Machine learning: Prediction intervals

Prediction intervals #

In classical linear regression, a prediction comes with an assessment of confidence. Here is a short and mostly correct summary how this roughly works. Suppose that we are assuming a linear model for a data set of input-output pairs \(\mathcal{D} = \{(x_i, y_i)\}_i\), or more precisely, that

\[ y = mx+b + \epsilon \]

where \(m\) and \(b\) are constants and \(\epsilon\) is an error term whose average value is zero. It is possible to estimate \(m\) and \(b\) from data and use this model to make predictions. For input \(x_i\), our estimate for the corresponding output \(y_i\) would be \(\hat{y}_i = m x_i + b\). But it is highly unlikely that this so-called point estimate is exactly correct. It is much more reasonable to ask for a range of possible values.

Definition: Consider a real number \(\alpha\) in the range \((0,1)\). A \((1-\alpha)\)-prediction interval for \(\hat{y}_i\) is an interval \(I\) chosen so that the probability that \(y_i \notin I \) is \(\alpha\).

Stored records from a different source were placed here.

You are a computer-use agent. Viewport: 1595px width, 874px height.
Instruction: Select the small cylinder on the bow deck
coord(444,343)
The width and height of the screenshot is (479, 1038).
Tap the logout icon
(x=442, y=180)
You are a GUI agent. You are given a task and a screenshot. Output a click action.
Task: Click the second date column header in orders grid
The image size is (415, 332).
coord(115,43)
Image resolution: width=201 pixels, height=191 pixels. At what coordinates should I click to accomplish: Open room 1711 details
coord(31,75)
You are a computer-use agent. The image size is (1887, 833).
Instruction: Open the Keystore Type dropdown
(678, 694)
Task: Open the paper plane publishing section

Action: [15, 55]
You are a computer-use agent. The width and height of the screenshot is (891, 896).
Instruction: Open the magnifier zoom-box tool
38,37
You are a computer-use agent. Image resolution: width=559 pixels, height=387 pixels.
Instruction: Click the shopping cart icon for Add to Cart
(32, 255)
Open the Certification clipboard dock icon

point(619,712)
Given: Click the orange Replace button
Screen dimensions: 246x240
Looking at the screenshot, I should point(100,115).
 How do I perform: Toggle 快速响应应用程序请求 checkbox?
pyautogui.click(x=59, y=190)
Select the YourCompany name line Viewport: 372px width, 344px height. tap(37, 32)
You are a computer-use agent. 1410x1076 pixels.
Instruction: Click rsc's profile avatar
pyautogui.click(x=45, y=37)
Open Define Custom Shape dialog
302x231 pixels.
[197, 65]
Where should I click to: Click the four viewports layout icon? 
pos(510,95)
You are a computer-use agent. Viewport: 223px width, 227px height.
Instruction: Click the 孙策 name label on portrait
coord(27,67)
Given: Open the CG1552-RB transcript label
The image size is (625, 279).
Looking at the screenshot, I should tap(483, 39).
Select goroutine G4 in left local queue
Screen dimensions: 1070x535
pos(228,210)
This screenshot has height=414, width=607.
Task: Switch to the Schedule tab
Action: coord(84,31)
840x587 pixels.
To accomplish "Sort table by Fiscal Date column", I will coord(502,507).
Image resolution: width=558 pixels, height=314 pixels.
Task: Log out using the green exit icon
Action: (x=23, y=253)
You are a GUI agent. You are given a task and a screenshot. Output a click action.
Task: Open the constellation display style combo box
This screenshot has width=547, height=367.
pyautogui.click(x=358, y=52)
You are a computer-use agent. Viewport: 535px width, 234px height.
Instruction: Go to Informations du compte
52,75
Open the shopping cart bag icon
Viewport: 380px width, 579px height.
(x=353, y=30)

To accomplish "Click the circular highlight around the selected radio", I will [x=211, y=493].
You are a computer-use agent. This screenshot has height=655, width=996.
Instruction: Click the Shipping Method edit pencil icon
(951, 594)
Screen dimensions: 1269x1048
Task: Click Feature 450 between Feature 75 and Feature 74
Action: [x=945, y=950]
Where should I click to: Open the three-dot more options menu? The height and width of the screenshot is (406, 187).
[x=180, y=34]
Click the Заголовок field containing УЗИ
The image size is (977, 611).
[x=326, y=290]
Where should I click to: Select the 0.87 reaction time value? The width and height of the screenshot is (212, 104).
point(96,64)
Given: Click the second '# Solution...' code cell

In classical regression, one usually assumes that \(\epsilon\) is normally-distributed, the variance of distribution can be estimated from the data, and a prediction interval of the form

\[ \hat{y}_i \in [ mx_i+b -c ,mx_i+b +c ] \]

can be computed. The larger the constant \(c\), the larger our confidence that the true value \(y_i\) lies in this interval.

Prediction interval of an SIR model
from Joris Chau

But linear regression assumes that a very simple model generates \(\mathcal{D}\) and any complexity is simply incorporated into the noise, or error, term. A more complex regression model, such as one coming from neural networks, can potentially incorporate some of this complexity and reduce the size of the error term. However, making predictions in the form of confidence intervals is not well-studied for such regression models. Hence this project.

A bootstrapping approach to prediction intervals #

The goal of this project is to empirically analyze a new approach to making predictions not as single values but as prediction intervals when using neural networks for regression. In this paper, the authors use the classical (by which I mean from the late 1970s) technique of bootstrapping. Here is an outline of a possible project:

  • Read an introduction to bootstrapping. Here is an introduction with Python code.

  • Generate synthetic data with a known error model and therefore a known model for prediction intervals. Train regressive neural networks, and use bootstrapping to estimate these prediction intervals. Are they the same, and does your answer depend on the neural network architecture and training procedure? Note: this is a natural experiment that the authors of the paper above did not do!

  • Repeat the above but this time with your favorite data set. You may replicate one done in the original paper, or choose one of your own.